初めて東京を歩いたのは、東京ドームがオープンする春だ。球場は完成していたものの、まだ試合は開催される前だったと、父から聞かされた。だからきっと、それは1988年の春だ。
物心がついた頃から、ぼくは阪神タイガースが好きだった。おそらく1985年に優勝する映像を目にして、野球というスポーツを理解するより先に、ファンになったのだろう。何かを好きになるきっかけなんて、そんなものなのだと思う。しかし、無意識のうちに阪神ファンになっていたとしても、野球が開催されているわけでもない東京ドームを見物したのはなぜだろう。保育園に通う子どもが「完成間近の東京ドームを観ておきたい」と言うだろうか。それを確かめようにも、東京ドームを見た日の記憶すら消えてしまっている。

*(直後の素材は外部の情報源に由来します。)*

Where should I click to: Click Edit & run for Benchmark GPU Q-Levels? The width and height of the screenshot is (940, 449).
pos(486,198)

小さい頃の自分は、今の自分と同一人物なのだろうか。残っているのは断片的な記憶だけだ。
思い出すのは、納屋の中、ひとりきりで過ごした時間のこと。兄は近所のこどもたちと一緒に、田んぼにサッカーをしに出かけている。近所のこどもたちの中で最年少だったこともあり、ぼくはそれに加わらず、親に買ってもらったままごとセットで遊んでいた。キッチンを再現した、ままごとセット。マジップテープでくっついたにんじんを、おもちゃの包丁で切り分ける。小さい頃はままごとが好きで、女の子に間違えられることも多かった(今思えば、「女の子に間違えられる」というのも、時代を感じさせる話だ)。

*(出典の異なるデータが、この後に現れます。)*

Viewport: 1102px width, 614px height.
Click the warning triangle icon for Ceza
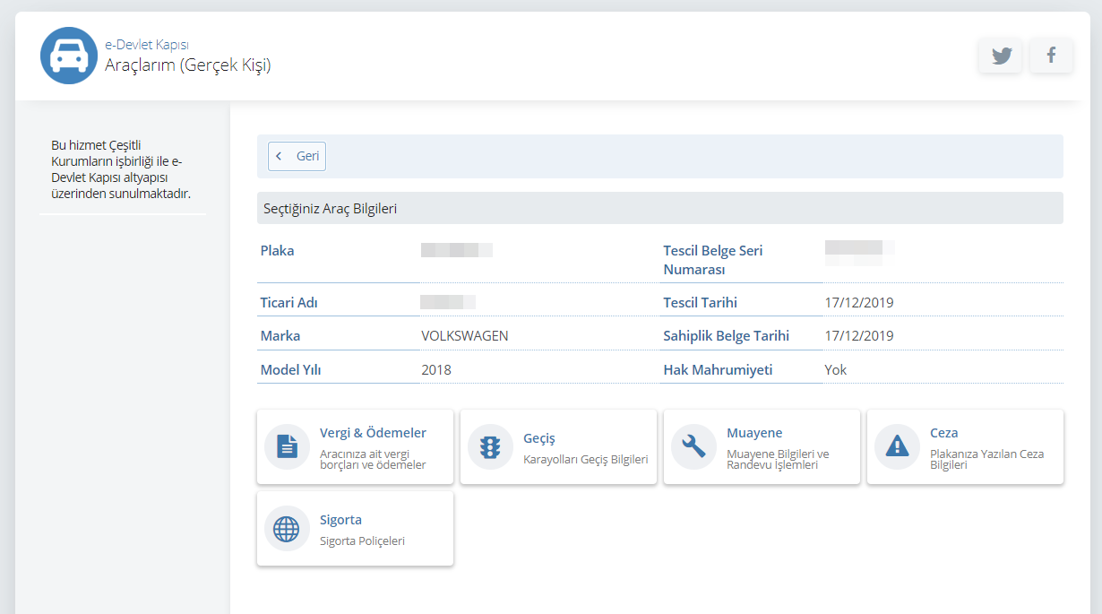click(897, 446)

5月、久しぶりに会った友人たちは『あつまれ どうぶつの森』の話で盛り上がっていた。ゲームの内容を聞きながら、小さい頃のぼくならきっと、夢中になって遊んだだろうなと思った。あんなにままごとが好きだったはずなのに、大人になって部屋を思い通りに飾られるようになった今、自分の生活にさほど興味を持てなくなってしまった。誕生日プレゼントにもらった花瓶は、花を飾るためではなく、ただ瓶としてそこにある。その隣には、ある演劇作品を観ながら飲んだハートランドの瓶が並んでいる。その演劇作品を観た時間は、とても印象深いものだった。だからといってその瓶が演劇を観た時間の証になるわけでもなく、他の誰かから見ればただの空き瓶なのに、どういうわけかずっと棚に並べている。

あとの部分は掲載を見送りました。